O horário dos jogos é outro problema. A “ditadura” das transmissões televisivas impõe que se continue a fazer jogos às 20h15 em dias da semana, isso não promove o futebol e tira gente dos estádios. Na época passada, aumentou o número de jogos que começaram depois das 20h, quando deveria ter sido o contrário, e a Liga portuguesa foi a que teve maior percentagem (43%) de jogos noturnos no Top 20 da UEFA. Decididamente, não há respeito pelos adeptos, sobretudo dos clubes visitantes, que muitas vezes têm de fazer meio milhar de quilómetros e regressam a casa já de madrugada.

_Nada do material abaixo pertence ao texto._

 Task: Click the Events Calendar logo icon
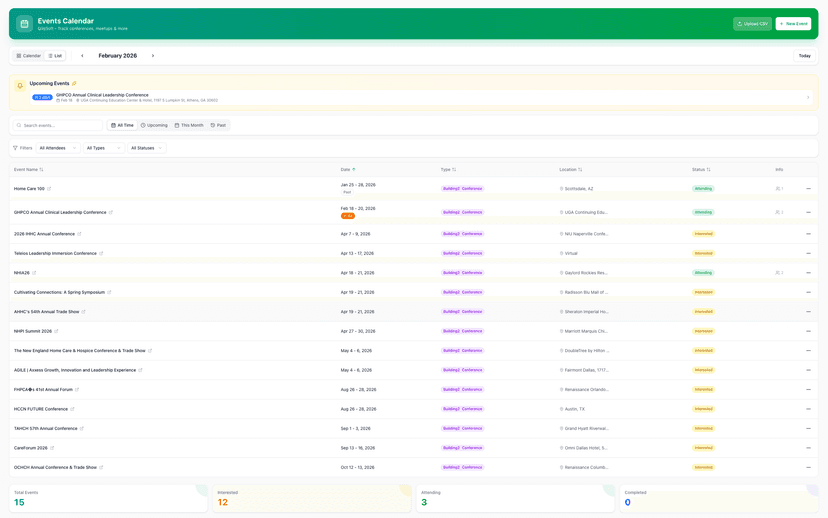(x=24, y=24)
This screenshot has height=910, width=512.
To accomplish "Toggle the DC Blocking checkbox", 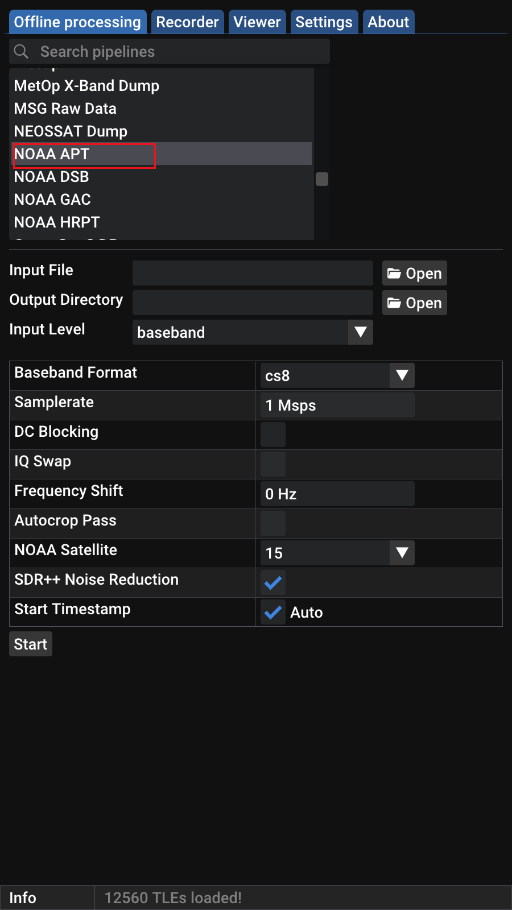I will point(273,434).
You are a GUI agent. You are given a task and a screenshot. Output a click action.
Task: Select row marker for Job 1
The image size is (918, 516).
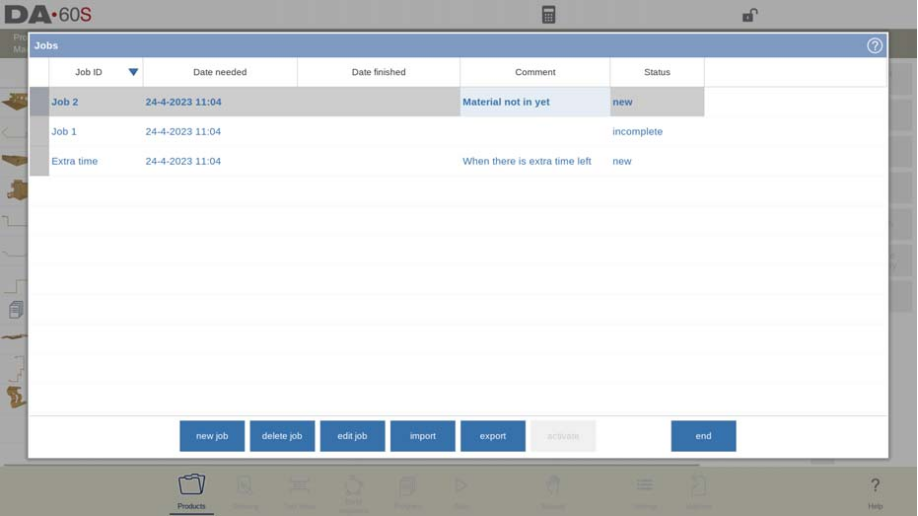39,132
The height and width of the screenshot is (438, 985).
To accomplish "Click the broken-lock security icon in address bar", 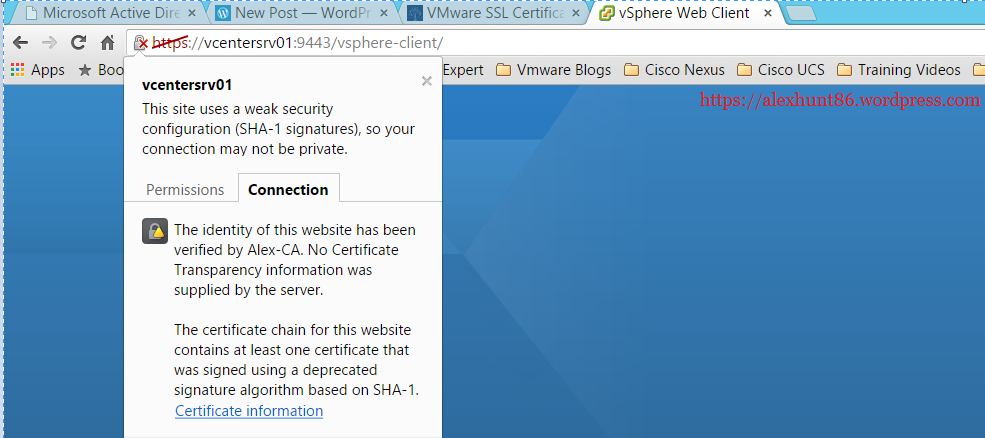I will coord(141,43).
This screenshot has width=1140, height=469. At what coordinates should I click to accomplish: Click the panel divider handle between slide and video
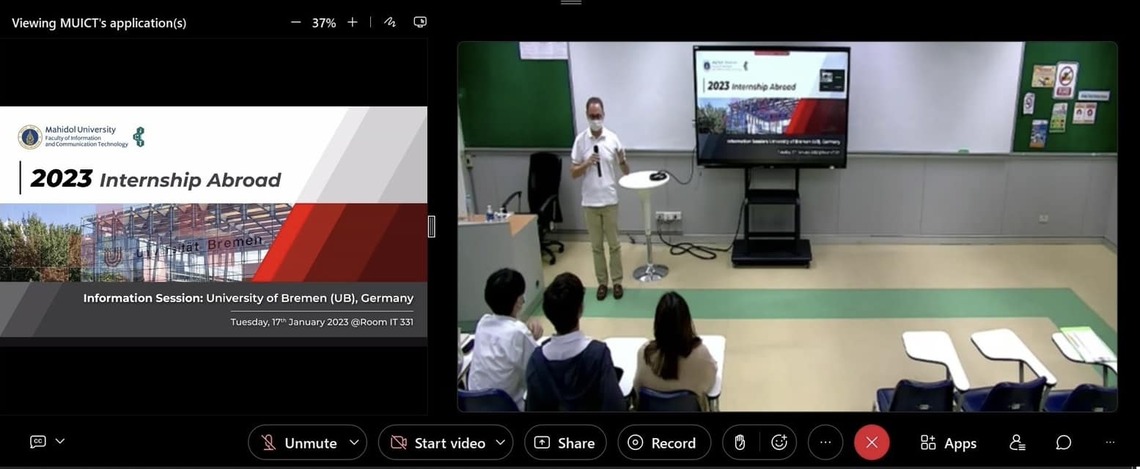pos(431,227)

Um mau exemplo foi o Portimonense-Chaves, disputado a uma sexta-feira, às 20h15. Obviamente que nenhum adepto flaviense fez a viagem de 695 quilómetros a um dia de semana.
Não há muitos campeonatos na Europa onde isso aconteça. Basta ver o que se passa com os clubes de menor dimensão em Inglaterra, que jogam em campos pequenos, mas que estão sempre cheios. Portugal está longe dos números apresentados por países que estão atrás no ranking da UEFA. Ainda segundo o Transfermarkt, houve um crescimento médio de 378 mil espetadores entre as épocas 2018/19 e 2022/23, e as exceções foram a Alemanha, Países Baixos e Portugal. A Liga portuguesa tem a pior taxa média de ocupação (50,8%) no Top 10 da UEFA, ficando atrás da Áustria (53,4%) e Bélgica (60.8%).